By Danielle Prostrollo
With the snowy weather around Norwich, it seems more and more appropriate to break out the Christmas tunes. And while we may not get enough snow to merit a fort or even a substantial snow angel, one of my favorite tunes is the classic, Rudolph the Red-nosed Reindeer.
But the rosy nose has an interesting history that most people don’t know.
The concept of Rudolph was first published in a 1939 booklet by Robert Lewis May for Montgomery Ward. May was a secular Jew from Upstate New York and the story was reworked into song-format in 1949 by May’s brother-in-law Johnny Marks (the man behind many of our Christmas hits – Rockin’ Around the Christmas Tree, and Holly Jolly Christmas, for example) and recorded by Gene Autry.
In the 1964 stop-motion TV special, Rudolph is a social outcast born to Donner (or Donder, if you prefer) and goes through many travails until he finds the elf who will become his close confidante – if you haven’t seen it I highly recommend searching it out on TV or streaming service!

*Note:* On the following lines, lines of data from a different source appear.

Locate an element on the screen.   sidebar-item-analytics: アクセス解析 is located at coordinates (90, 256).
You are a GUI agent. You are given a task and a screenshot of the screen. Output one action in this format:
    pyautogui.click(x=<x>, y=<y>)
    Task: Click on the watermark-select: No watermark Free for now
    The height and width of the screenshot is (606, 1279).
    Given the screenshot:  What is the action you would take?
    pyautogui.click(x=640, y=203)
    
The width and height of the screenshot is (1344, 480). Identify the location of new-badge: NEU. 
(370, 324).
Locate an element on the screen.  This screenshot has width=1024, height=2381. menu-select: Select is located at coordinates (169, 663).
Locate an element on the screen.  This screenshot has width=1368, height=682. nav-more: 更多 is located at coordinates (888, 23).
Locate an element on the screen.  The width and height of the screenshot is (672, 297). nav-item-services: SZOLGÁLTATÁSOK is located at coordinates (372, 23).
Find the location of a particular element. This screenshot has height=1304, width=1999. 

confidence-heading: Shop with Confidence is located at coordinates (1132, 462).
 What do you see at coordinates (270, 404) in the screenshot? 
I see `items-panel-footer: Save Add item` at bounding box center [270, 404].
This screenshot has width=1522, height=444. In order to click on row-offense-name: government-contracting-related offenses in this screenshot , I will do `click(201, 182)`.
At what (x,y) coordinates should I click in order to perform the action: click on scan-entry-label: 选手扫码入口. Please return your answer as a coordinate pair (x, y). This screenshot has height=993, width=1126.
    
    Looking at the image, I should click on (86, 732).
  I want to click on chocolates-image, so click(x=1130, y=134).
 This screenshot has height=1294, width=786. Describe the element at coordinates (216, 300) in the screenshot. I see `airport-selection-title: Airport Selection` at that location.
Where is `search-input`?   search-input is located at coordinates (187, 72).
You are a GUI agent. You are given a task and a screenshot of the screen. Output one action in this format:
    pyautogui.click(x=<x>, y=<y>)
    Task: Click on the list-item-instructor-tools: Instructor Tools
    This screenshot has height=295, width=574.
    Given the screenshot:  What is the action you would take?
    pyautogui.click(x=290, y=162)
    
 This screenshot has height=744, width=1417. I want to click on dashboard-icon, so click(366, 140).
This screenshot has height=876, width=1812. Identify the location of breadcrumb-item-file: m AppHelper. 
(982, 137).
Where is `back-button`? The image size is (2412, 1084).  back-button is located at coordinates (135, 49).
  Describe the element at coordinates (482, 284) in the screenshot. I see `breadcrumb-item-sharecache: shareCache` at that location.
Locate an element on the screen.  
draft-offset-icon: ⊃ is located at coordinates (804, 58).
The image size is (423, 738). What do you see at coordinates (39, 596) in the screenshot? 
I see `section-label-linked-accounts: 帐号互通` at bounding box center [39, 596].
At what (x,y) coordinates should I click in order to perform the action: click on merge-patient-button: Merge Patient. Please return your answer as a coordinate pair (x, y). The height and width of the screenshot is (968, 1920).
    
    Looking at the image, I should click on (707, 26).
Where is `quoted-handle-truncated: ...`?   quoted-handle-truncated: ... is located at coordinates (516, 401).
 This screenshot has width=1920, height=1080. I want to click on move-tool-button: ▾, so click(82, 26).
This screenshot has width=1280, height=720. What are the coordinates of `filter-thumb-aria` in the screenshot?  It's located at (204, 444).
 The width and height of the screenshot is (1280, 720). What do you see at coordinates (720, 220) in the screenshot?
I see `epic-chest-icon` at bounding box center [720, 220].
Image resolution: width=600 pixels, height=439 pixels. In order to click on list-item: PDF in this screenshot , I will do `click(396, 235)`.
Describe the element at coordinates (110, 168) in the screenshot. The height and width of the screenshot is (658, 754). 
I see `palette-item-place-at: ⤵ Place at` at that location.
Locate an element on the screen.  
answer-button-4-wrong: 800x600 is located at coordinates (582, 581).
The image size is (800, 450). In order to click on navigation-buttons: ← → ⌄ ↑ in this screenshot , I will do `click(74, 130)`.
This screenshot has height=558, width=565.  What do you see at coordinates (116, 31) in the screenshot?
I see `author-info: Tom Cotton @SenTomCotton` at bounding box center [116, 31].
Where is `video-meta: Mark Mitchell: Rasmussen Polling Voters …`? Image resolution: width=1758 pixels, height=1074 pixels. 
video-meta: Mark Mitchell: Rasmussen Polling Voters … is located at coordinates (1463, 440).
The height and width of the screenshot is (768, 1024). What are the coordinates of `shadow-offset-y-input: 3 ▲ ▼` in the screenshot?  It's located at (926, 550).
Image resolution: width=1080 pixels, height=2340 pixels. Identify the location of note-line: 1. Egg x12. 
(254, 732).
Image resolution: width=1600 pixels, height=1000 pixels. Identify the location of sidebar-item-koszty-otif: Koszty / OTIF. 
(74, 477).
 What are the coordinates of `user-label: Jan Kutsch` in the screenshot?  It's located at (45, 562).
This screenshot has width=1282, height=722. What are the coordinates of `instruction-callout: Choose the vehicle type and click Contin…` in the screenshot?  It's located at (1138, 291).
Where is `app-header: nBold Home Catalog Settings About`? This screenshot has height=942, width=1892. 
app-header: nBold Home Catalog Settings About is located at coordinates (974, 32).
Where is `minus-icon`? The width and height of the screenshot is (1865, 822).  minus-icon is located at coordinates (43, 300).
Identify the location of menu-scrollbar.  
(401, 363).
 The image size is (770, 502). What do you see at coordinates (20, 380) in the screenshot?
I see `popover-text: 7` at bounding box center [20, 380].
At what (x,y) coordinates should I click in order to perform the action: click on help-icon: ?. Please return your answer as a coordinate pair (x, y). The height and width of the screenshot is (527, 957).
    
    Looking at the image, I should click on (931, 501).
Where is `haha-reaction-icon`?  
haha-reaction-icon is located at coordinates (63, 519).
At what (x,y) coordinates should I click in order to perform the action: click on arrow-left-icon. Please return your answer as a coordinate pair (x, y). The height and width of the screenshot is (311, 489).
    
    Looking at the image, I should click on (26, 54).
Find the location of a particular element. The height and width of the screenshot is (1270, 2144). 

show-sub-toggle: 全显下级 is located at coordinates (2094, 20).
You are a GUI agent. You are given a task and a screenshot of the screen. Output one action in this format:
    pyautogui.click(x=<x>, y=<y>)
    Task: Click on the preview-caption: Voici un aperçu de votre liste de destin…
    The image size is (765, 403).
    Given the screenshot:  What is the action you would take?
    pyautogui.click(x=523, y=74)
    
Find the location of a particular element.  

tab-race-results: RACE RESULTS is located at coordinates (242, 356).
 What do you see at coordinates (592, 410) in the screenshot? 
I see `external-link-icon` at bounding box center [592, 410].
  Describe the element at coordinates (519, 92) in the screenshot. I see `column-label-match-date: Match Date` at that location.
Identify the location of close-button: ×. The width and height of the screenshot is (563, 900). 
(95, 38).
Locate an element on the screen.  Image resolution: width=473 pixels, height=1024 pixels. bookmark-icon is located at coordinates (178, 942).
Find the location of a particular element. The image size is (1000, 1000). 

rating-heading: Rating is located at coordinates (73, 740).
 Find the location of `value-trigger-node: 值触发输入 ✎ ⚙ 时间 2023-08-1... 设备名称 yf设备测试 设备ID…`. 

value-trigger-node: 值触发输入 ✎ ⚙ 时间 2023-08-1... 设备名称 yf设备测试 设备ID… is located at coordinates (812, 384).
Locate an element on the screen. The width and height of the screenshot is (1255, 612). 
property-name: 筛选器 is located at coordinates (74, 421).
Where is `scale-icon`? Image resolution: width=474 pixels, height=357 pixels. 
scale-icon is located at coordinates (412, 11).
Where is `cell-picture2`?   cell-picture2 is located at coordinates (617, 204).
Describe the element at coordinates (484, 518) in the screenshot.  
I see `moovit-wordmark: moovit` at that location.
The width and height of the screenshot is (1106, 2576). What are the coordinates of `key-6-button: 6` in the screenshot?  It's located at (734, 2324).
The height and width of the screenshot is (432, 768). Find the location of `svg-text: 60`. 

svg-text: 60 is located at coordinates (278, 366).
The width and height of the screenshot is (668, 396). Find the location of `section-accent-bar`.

But not everyone agrees that Donner is Rudolph’s father. Another retelling of the story places Rudolph directly under Blitzen in the family tree.
This TV special, made for America’s NBC network was filmed in Japan and other post-filming work done in Toronto, Canada. So it was a truly international undertaking.
The special veers away from the original 1939 book by May – and this is because the filmmakers didn’t have a copy of the original book to go off of, so they instead had to glean a story line from the song.